More locally grown fruits and vegetables could soon be coming to a school district near you, thanks to a pilot program from the U.S. Department of Agriculture. Linda Jo Doctor, program officer with the W.K. Kellogg Foundation, works with farm-to-school programs in Detroit. She says this opportunity will help build on what she calls a win-win scenario.
"The kids get access to healthier foods, and it creates economic opportunities for our local farmers in building their connections with schools as a new market for them," Doctor says.
Michigan was one of eight states chosen to take part in the pilot program, which will allow the selected states to use some of their federal funding to purchase unprocessed fruits and vegetables directly.
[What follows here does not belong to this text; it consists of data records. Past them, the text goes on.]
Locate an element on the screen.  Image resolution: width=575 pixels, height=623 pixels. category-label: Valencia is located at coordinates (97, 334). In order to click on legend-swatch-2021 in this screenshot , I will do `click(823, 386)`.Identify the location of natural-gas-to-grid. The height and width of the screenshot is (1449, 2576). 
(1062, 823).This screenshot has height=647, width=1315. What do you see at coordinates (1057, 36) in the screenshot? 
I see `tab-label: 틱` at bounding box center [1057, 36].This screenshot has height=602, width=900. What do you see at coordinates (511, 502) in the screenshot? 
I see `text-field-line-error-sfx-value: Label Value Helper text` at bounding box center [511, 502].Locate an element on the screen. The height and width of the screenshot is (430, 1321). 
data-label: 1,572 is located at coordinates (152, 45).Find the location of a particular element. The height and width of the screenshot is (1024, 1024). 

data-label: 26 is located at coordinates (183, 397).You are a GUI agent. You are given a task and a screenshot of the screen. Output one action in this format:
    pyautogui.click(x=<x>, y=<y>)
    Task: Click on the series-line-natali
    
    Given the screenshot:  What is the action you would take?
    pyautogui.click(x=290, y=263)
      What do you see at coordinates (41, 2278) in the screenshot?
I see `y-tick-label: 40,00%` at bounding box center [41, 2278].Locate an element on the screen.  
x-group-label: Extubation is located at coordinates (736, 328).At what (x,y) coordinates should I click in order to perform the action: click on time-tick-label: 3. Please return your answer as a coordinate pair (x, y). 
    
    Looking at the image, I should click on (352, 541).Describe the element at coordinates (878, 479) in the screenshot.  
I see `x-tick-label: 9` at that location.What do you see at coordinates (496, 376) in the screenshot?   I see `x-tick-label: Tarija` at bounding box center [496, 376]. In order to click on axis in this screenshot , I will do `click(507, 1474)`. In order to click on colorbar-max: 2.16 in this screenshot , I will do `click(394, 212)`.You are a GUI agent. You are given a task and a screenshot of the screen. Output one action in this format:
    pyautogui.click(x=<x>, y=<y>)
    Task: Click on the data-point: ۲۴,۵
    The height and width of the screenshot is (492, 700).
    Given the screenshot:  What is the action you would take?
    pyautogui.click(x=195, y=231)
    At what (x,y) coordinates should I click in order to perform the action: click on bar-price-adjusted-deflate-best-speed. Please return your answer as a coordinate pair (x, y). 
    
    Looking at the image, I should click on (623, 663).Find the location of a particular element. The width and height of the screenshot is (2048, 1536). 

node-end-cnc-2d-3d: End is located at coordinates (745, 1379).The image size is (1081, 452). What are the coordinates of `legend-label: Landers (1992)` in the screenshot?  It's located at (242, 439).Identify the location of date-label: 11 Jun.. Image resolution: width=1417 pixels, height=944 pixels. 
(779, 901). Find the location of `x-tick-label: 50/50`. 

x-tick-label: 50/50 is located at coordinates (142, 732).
In addition, two Michigan school districts, Detroit and Waterford, received additional funding to enhance farm-to-school programs.
In 2010, several community groups, farmers and organizations came together to establish the Michigan Good Food Charter, with the goal of sourcing 20 percent of the state's school food from local growers and producers by 2020. Doctor says the effort is paying off.
"In programs where children have time they can spend in gardens, that they actually go to the farms, meet farmers and get a better understanding where food comes from, they're more excited and interested in eating healthier fruits and vegetables," she says.
According to a survey from the Michigan State University Center for Regional Food Systems, the number of Michigan school food service directors participating in farm-to-school initiatives nearly tripled from 2004 to 2009.